The Hearthstone Review: One concept of sports psychology accepted almost universally I was surprised to learn you don't endorse - visualization. What's the danger to projecting a positive result?

Dr. Gay Hendricks: I think it can be useful up to a point, but the problem that I've noticed is that it takes you out of the present. It takes you out of the now and the absolute most important thing in golf and in business and, in many ways in life itself, is focus. You've got to have the ability to have that clear, sensitive focus on the present. And I've noticed in a lot of people that get into visualization what happens also is that when the ball doesn't go where they visualized it to go, they feel immediate disappointment. Then they have to recover from that for their next shot.
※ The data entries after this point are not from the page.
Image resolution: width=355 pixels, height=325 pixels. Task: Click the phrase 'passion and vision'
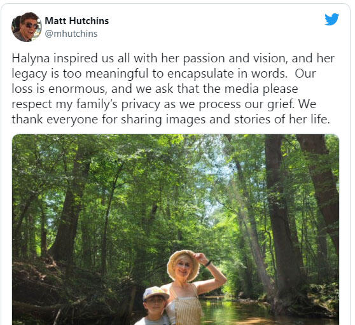[x=235, y=59]
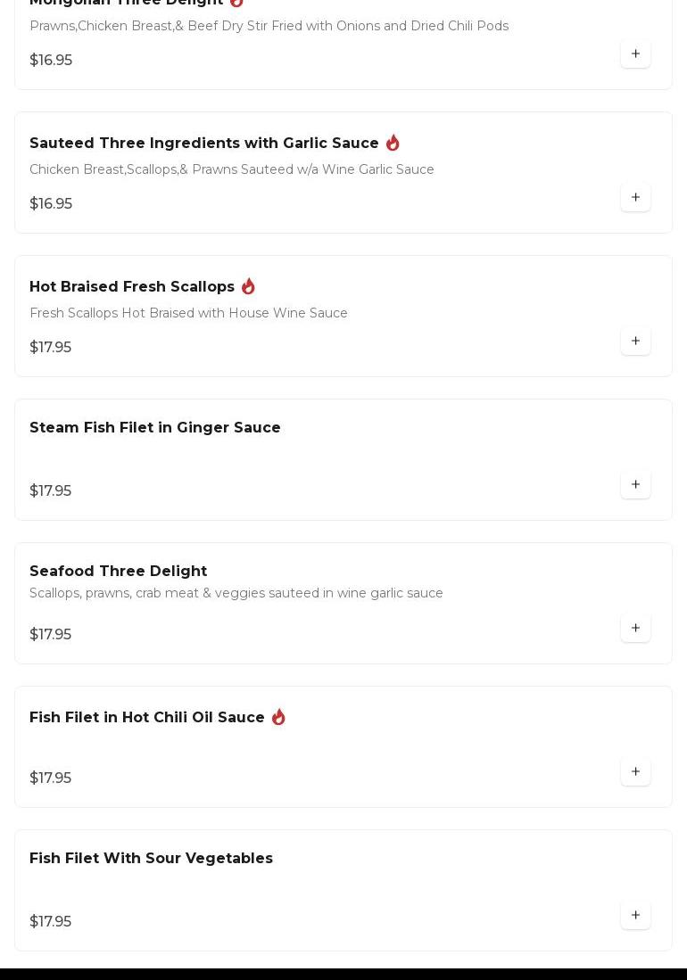Click the $16.95 price of Sauteed Three Ingredients

pyautogui.click(x=51, y=204)
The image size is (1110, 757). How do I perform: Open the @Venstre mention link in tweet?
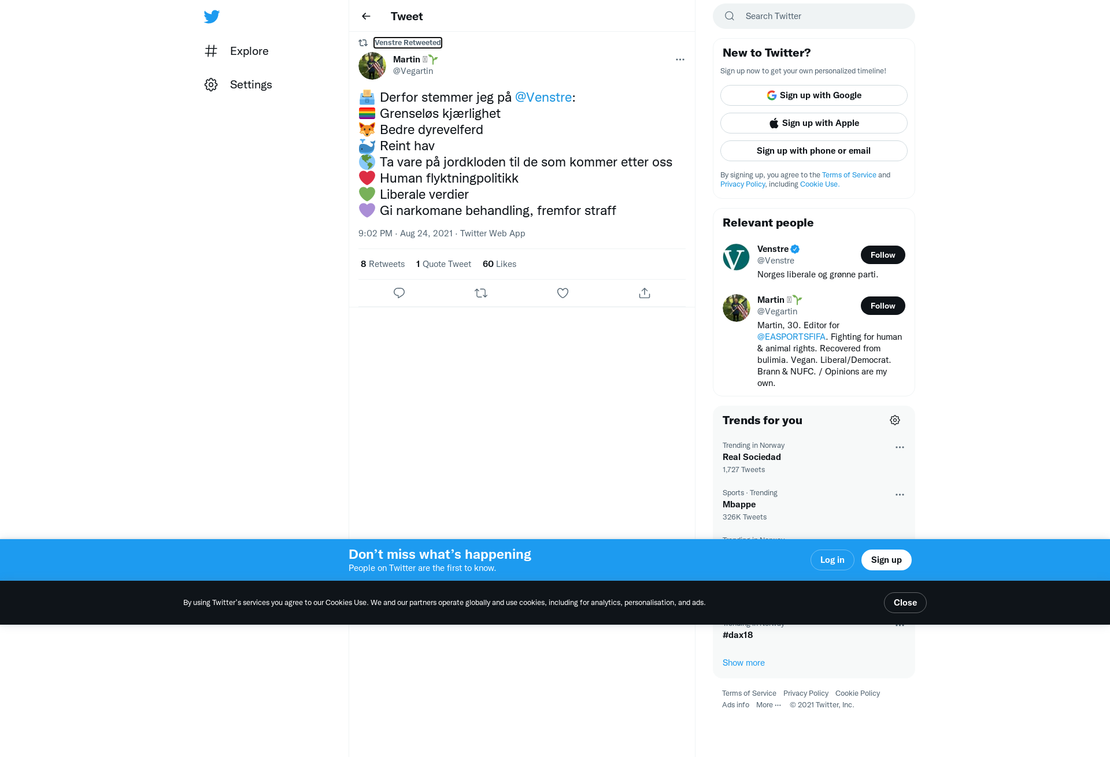(543, 97)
So I think it's a good idea to have a general feel of where you want the ball to go but not an attachment, not so much as a clear visual picture but a feel for it so when you hit the ball you can immediately learn from where it actually went rather than feeling that sense of irritation and disappointment that it didn't go exactly where you wanted.

The Hearthstone Review: What you're talking about in a closely-related way is our expectations. They can be lethal.

Gay Hendricks: Absolutely. The way we say it around here, we have a saying that expectation is rooted in fear. In other words, when you've got an expectation that you're attached to, underneath it you're scared about something. You're scared you're not going to make the shot you want. Or you're scared your relationship isn't going to go the way you want. So the best thing to do is acknowledge that fear and to let go of the expectation. And put that clear focus right on the ball.

The Hearthstone Review: Let's talk about choking. From Greg Norman noting he had difficulty drawing a breath during the final round of the 1996 Masters to this comment from Sam Snead following a U.S. Open round: "I was so tight you couldn'ta drove flaxseed down my throat with a knot maul." In Sam's colorful way, he suggests a physical component to what we call choking, isn't that right?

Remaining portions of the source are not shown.